Houve ainda o caso de Jeremias da Rocha Nogueira, fundador do jornal “O Mossoroense”, e também membro da Loja “24 de Junho”. É que em 27 de maio de 1873, quando nasceu o filho de Jeremias, que possivelmente se chamaria João Batista da Rocha Nogueira, o Vigário Antônio Joaquim não aceitou batizá-lo alegando que o pai e o padrinho da criança, Targino Nogueira Lucena, eram maçons. Assim o pai levou o filho para a Loja Maçônica “24 de Junho”, onde o batizaram simbolicamente com o nome daquele que acreditavam ser o patrono da Ordem Escocesa Antiga e Aceita, São João da Escóssia.
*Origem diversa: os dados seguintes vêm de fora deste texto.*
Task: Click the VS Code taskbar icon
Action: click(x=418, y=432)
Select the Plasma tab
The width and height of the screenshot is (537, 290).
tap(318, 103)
Daí, João da Escóssia Nogueira, o fundador da família Escóssia de Mossoró.

Mas essa guerra entre católicos e maçons não ficou por aí. Outra pérola dessa situação foi publicada no jornal “O Mossoroense”, na sua edição de número 38, datada de 5 de julho de 1872, publicava:

“Afirmam-nos que um indivíduo conhecido nesta cidade por Zé Toco (José Alexandre Freire de Carvalho, que é membro da Câmara Municipal), ouvindo dizer de um jesuíta que a maçonaria é a sociedade do bode preto e, capacitado desta caraminhola, armou-se de um clavinote na noite de 24 passado (quando teve lugar nesta cidade uma reunião maçônica) e cercando a casa, rondou e fez sentinela por largas horas, esperando que espirrasse o tal bode, com o fim de lhe fazer fogo.
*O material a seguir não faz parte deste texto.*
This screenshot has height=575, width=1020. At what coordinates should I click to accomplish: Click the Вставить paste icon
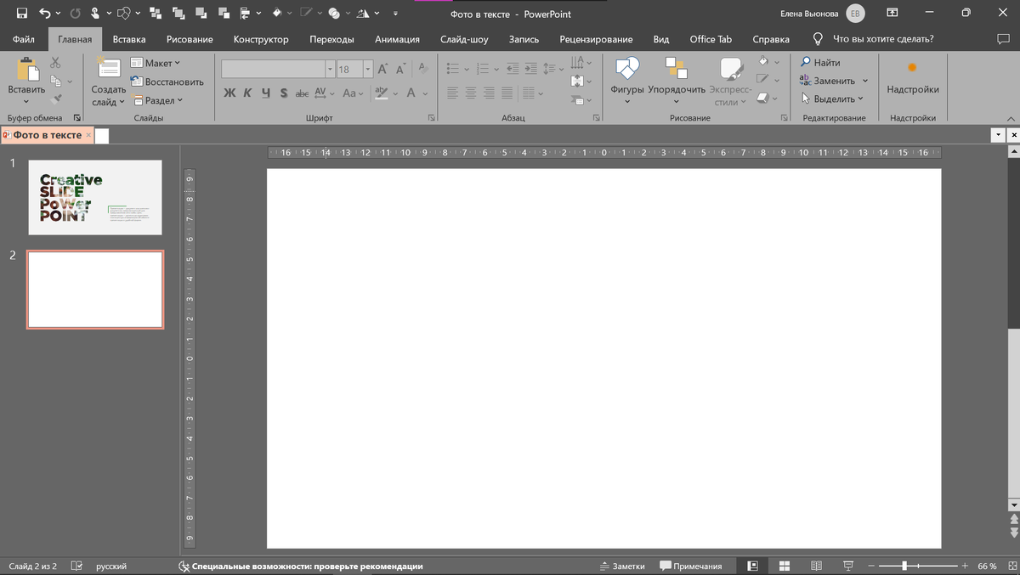click(26, 70)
Como, porém, estivesse até alta noite, quase dispersou a dita reunião sem que o bode aparecesse, recolheu-se o homem do clavinote a sua casa, com cara de asno, por ter perdido a caçada.

O público que tomou conta do fato tem atazanado por tal forma este pobre diabo, que nos dizem andar corrido e desconfiado pela famosa embaraçadela.

Há poucos exemplos desta natureza que possam revelar tão grande força de ignorância e estupidez. O que seria dos hipócritas e velhacos se não houvesse idiotas deste quilate!!!”

Apesar de todas essas lutas, a Maçonaria tem deixado o seu legado na cidade, sempre cumprindo os seus ideais de liberdade, igualdade e fraternidade. A prova maior desse conceito é quando encabeçou a luta pela libertação antecipada dos escravos, evento esse que culminou em 30 de setembro de 1883, quando declarou Mossoró livre da mancha negra da escravidão, cinco anos antes da Lei Áurea, que aboliu por definitivo a escravidão no Brasil.